Is strengthening the social safety net or limiting inequality really ‘socialism’?
In 1961, America faced what conservatives considered a mortal threat: calls for a national health insurance program covering senior citizens. In an attempt to avert this awful fate, people were played a recording of Ronald Reagan explaining that socialized medicine would destroy American freedom. The people were then supposed to write letters to Congress denouncing the menace of Medicare.
Obviously the strategy didn’t work; Medicare came into existence and became wildly popular. But the strategy — claiming that any attempt to strengthen the social safety net or limit inequality puts us on a slippery slope to totalitarianism — endures.
Donald Trump, in his State of the Union address, warned about the threat from socialism.
What do Trump’s people, or conservatives in general, mean by “socialism”?
It can refer to economic liberalism. Thus after the State of the Union, Steven Mnuchin, the Treasury secretary, lauded the Trump economy and declared “We’re not going back to socialism” — i.e., America was a socialist hellhole as recently as 2016. Who knew?
Other times, it means Sovietstyle central planning, or Venezuela-style nationalization of industry, never mind that essentially nobody in American political life advocates such things.
The trick — and “trick” it is — involves interchanging these utterly different meanings, and hoping no one notices. You want free college tuition? Think of all the people who died in the Ukraine famine! And no, this isn’t a caricature: Read the strange report on socialism that Trump’s economists released last fall.
So what’s really on the table? Some progressive U.S. politicians are now self-described socialists, and a significant number of voters, including a majority of voters under 30, say they approve of socialism. But neither are clamoring for government seizure of the means of production. Instead, they’ve looked at conservative rhetoric labeling anything tempering market economy excesses as socialism, and in effect said, “Well, in that case, I’m a socialist.”
Americans who support “socialism” want what the rest of the world calls social democracy: A market economy, but with extreme hardship limited by a strong social safety net and extreme inequality limited by progressive taxation. They want us to look like Denmark or Norway, not Venezuela.
And the Nordic countries aren’t hellholes. They have somewhat lower gross domestic product per capita than we do but largely because they vacation more. And they have higher life expectancy, less poverty and much higher overall life satisfaction. They also have greater entrepreneurship — because more people start a business when they’re not risking losing health care or plunging into poverty.
Trump’s economists clearly struggled with fitting the reality of Nordic societies into their anti-socialist manifesto.
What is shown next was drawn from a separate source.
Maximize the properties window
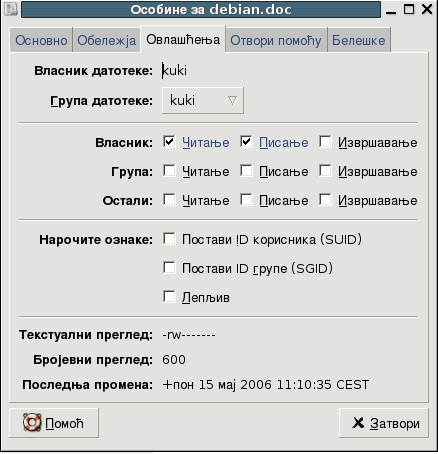Viewport: 438px width, 454px height. pos(409,9)
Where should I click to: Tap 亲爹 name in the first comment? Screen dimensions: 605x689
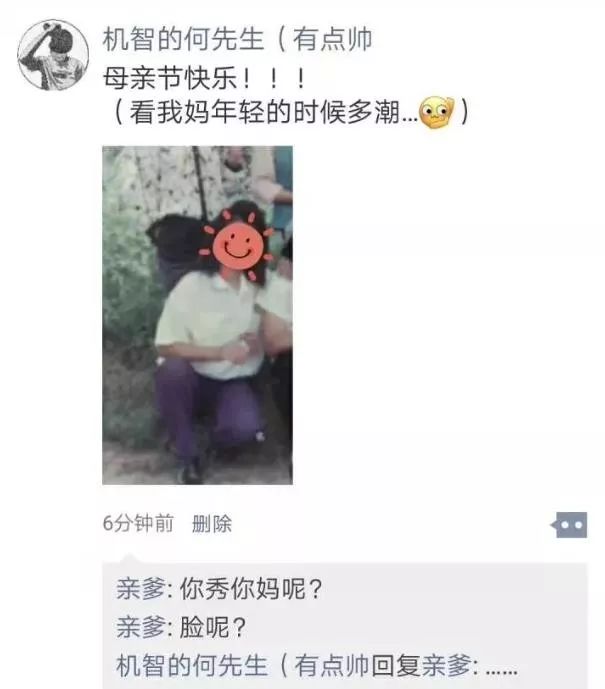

In some places they say the Nordics aren’t really socialist; in others they try desperately to show that Danes and Swedes are suffering.
And there’s absolutely no evidence of a slippery slope from liberalism to totalitarianism. Medicare didn’t destroy freedom. Stalinist Russia and Maoist China didn’t evolve out of social democracies. Venezuela was a corrupt petrostate long before Hugo Chávez.
So scaremongering over socialism is silly and dishonest, but is it politically effective?
Unlikely. Voters overwhelmingly support most of the policies proposed by American “socialists,” including higher taxes on the wealthy and Medicare for all (although not plans that force forfeiting private insurance).
But dishonesty has power. Right-wing media will portray whomever the Democrats nominate for president as the next Leon Trotsky, and millions will believe them. Let’s just hope the rest of the media report the clean little secret of American socialism — that it isn’t radical at all.